Points $ K,L,M,N$ are repectively the midpoints of sides $ AB,BC,CD,DA$ in a convex quadrliateral $ ABCD$.Line $ KM$ meets dioganals $ AC$ and $ BD$ at points $ P$ and $ Q$,respectively.Line $ LN$ meets dioganals $ AC$ and $ BD$ at points $ R$ and $ S$,respectively. Prove that if $ AP\cdot PC=BQ\cdot QD$,then $ AR\cdot RC=BS\cdot SD$.

A polynomial $ P(x)$ with integer coefficients is called good,if it can be represented as a sum of cubes of several polynomials (in variable $ x$) with integer coefficients.For example,the polynomials $ x^3 - 1$ and $ 9x^3 - 3x^2 + 3x + 7 = (x - 1)^3 + (2x)^3 + 2^3$ are good. a)Is the polynomial $ P(x) = 3x + 3x^7$ good? b)Is the polynomial $ P(x) = 3x + 3x^7 + 3x^{2008}$ good? Justify your answers.

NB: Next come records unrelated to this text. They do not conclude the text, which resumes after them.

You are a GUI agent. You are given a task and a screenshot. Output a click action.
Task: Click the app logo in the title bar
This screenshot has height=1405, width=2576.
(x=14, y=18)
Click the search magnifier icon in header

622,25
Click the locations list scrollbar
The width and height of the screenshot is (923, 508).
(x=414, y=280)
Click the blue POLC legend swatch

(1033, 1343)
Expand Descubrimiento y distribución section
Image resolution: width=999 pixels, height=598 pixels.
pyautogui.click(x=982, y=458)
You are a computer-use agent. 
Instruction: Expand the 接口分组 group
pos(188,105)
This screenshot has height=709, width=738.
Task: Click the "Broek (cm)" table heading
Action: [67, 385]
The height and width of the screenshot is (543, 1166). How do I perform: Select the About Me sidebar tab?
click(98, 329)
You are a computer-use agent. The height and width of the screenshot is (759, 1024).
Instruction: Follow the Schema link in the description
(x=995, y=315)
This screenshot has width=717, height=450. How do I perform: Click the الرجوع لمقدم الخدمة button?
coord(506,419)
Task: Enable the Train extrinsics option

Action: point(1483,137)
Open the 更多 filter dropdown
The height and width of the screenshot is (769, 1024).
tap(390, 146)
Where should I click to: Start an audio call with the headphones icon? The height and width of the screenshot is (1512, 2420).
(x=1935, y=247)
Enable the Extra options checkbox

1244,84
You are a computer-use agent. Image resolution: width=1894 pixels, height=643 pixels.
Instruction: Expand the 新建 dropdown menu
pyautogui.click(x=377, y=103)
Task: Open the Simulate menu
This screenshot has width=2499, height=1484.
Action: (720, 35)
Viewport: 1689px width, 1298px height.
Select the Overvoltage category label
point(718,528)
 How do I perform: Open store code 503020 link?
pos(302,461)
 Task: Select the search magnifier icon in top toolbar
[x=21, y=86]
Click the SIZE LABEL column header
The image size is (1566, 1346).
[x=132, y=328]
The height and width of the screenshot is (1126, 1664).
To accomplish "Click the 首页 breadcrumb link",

Let $ A = \{(a_1,\dots,a_8)|a_i\in\mathbb{N}$ , $ 1\leq a_i\leq i + 1$ for each $ i = 1,2\dots,8\}$.A subset $ X\subset A$ is called sparse if for each two distinct elements $ (a_1,\dots,a_8)$,$ (b_1,\dots,b_8)\in X$,there exist at least three indices $ i$,such that $ a_i\neq b_i$. Find the maximal possible number of elements in a sparse subset of set $ A$.

For each positive integer $ n$,denote by $ S(n)$ the sum of all digits in decimal representation of $ n$. Find all positive integers $ n$,such that $ n=2S(n)^3+8$.

Let $ A_1A_2$ be the external tangent line to the nonintersecting cirlces $ \omega_1(O_1)$ and $ \omega_2(O_2)$,$ A_1\in\omega_1$,$ A_2\in\omega_2$.Points $ K$ is the midpoint of $ A_1A_2$.And $ KB_1$ and $ KB_2$ are tangent lines to $ \omega_1$ and $ \omega_2$,respectvely($ B_1\neq A_1$,$ B_2\neq A_2$).Lines $ A_1B_1$ and $ A_2B_2$ meet in point $ L$,and lines $ KL$ and $ O_1O_2$ meet in point $ P$. Prove that points $ B_1,B_2,P$ and $ L$ are concyclic.

Let $ a, b, c$ be positive integers for which $ abc = 1$. Prove that $ \sum \frac{1}{b(a+b)} \ge \frac{3}{2}$.